BEGIN Material for this exercise

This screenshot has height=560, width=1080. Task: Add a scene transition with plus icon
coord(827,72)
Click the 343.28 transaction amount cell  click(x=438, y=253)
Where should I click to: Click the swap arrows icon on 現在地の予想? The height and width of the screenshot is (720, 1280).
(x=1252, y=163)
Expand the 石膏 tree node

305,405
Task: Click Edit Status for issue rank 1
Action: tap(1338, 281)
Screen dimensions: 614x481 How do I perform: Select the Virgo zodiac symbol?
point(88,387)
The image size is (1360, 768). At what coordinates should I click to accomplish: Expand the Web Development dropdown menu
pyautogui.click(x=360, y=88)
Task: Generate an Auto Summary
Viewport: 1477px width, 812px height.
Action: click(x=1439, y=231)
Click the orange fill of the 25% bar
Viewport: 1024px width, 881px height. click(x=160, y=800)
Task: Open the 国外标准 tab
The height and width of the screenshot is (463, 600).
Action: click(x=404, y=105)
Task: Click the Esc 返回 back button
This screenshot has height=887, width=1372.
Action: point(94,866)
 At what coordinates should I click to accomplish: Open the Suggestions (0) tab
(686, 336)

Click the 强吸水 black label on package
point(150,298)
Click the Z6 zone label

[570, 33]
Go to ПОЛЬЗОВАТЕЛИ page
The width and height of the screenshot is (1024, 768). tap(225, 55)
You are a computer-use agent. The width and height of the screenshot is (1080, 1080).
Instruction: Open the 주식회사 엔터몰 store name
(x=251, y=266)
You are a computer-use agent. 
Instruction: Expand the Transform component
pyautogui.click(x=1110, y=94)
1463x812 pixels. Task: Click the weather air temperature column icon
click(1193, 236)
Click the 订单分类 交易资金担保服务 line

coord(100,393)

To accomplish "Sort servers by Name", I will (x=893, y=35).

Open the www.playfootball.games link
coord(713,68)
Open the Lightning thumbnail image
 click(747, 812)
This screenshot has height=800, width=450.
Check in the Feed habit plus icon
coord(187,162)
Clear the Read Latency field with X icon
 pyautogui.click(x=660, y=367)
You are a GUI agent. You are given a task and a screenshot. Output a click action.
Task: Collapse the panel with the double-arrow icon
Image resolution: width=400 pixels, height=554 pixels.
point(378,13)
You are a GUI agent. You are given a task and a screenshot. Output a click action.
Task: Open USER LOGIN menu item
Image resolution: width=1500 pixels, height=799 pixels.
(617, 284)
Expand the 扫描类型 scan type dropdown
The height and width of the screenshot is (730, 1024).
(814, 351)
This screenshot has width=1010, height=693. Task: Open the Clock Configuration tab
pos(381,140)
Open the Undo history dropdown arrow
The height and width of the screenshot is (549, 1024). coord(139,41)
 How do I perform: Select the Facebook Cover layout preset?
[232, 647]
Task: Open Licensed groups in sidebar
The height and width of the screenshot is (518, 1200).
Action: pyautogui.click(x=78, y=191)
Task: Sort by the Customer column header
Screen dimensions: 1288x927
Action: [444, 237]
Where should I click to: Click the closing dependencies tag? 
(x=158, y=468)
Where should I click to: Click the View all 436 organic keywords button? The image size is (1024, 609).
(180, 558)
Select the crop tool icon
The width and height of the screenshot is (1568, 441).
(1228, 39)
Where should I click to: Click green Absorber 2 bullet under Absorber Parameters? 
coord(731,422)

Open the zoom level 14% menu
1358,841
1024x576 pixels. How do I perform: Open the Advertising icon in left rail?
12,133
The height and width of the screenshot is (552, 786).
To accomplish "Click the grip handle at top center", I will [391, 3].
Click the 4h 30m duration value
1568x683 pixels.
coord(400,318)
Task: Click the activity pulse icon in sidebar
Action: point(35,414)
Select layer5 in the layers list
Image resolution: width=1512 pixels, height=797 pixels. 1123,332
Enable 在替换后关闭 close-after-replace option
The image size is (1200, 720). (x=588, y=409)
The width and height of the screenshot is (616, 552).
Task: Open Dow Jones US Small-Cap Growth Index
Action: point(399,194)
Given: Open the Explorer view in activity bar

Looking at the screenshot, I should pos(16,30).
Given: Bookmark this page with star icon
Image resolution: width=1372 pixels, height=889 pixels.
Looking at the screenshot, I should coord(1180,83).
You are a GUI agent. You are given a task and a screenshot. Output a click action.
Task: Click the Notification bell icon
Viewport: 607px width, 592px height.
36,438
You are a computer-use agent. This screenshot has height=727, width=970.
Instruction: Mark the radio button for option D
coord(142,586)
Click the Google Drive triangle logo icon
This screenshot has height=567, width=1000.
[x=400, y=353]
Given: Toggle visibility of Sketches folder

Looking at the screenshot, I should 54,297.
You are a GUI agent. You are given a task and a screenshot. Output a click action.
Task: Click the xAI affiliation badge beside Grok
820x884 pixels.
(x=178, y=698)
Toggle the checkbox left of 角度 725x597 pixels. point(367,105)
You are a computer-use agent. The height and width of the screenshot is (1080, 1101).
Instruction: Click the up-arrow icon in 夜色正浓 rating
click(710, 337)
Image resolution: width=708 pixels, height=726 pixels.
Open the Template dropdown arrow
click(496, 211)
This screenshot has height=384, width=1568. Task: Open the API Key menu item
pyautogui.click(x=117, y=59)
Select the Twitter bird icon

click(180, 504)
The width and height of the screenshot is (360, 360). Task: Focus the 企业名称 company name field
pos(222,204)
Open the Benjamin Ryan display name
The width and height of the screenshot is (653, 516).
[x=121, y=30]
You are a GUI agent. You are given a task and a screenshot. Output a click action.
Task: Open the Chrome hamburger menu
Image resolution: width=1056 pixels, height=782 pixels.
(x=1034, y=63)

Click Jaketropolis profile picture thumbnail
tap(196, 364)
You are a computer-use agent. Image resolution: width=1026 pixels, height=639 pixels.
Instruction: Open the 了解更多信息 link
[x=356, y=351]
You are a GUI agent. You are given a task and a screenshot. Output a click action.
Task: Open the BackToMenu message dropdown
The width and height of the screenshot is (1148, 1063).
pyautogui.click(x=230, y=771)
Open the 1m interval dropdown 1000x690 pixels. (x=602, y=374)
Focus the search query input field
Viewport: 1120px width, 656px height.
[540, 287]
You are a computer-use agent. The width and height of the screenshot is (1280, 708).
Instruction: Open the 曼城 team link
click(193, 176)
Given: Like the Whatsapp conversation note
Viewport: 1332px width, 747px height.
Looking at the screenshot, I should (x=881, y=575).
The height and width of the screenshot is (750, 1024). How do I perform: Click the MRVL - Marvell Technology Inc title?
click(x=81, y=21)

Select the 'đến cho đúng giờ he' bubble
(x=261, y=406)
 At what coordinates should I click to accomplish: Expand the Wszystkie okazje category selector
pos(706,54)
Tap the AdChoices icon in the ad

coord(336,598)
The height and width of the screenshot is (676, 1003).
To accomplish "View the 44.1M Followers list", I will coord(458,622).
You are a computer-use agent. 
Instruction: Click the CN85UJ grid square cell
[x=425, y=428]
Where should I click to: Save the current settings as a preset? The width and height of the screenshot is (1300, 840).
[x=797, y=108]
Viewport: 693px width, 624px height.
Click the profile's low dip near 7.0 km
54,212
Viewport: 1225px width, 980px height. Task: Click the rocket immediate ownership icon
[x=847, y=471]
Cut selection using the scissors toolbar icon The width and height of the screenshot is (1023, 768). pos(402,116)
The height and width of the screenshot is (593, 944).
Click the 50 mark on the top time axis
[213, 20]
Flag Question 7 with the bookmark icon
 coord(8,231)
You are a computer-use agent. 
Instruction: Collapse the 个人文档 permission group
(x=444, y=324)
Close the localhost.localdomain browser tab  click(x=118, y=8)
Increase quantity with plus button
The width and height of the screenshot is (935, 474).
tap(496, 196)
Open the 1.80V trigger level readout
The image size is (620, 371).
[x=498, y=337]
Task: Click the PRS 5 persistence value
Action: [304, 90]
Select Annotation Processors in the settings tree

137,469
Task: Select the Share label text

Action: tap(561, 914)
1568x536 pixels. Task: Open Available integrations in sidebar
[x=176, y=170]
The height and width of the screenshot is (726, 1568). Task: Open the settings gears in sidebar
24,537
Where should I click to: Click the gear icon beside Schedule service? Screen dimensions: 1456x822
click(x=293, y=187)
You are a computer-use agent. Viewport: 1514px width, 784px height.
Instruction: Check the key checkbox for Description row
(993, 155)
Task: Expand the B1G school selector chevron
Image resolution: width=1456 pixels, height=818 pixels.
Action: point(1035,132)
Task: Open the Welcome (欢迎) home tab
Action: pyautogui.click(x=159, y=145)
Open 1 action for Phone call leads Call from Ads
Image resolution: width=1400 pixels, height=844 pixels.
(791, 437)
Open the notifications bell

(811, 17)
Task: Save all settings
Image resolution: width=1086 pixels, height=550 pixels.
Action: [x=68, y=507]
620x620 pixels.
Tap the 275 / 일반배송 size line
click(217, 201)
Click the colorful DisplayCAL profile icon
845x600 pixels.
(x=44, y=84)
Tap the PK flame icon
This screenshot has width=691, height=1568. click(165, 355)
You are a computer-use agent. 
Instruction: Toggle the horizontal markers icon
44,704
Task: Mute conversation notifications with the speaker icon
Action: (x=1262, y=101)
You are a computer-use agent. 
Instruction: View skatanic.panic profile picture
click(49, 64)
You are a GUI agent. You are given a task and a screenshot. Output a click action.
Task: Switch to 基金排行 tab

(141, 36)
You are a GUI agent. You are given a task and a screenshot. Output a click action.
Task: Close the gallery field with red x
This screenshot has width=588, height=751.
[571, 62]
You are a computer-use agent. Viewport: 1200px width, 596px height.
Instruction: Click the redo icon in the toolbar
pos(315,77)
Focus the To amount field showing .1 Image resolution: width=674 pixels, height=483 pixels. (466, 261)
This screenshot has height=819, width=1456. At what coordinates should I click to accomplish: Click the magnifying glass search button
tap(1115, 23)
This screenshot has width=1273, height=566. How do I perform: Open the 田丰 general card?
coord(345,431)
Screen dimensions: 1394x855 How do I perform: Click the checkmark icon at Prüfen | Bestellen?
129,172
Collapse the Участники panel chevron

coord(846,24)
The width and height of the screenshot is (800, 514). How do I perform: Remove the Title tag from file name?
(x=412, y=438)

END Material for this exercise

Among the lines above, please find those with "Sort" and copy them.

To accomplish "Sort servers by Name", I will (x=893, y=35).
Task: Sort by the Customer column header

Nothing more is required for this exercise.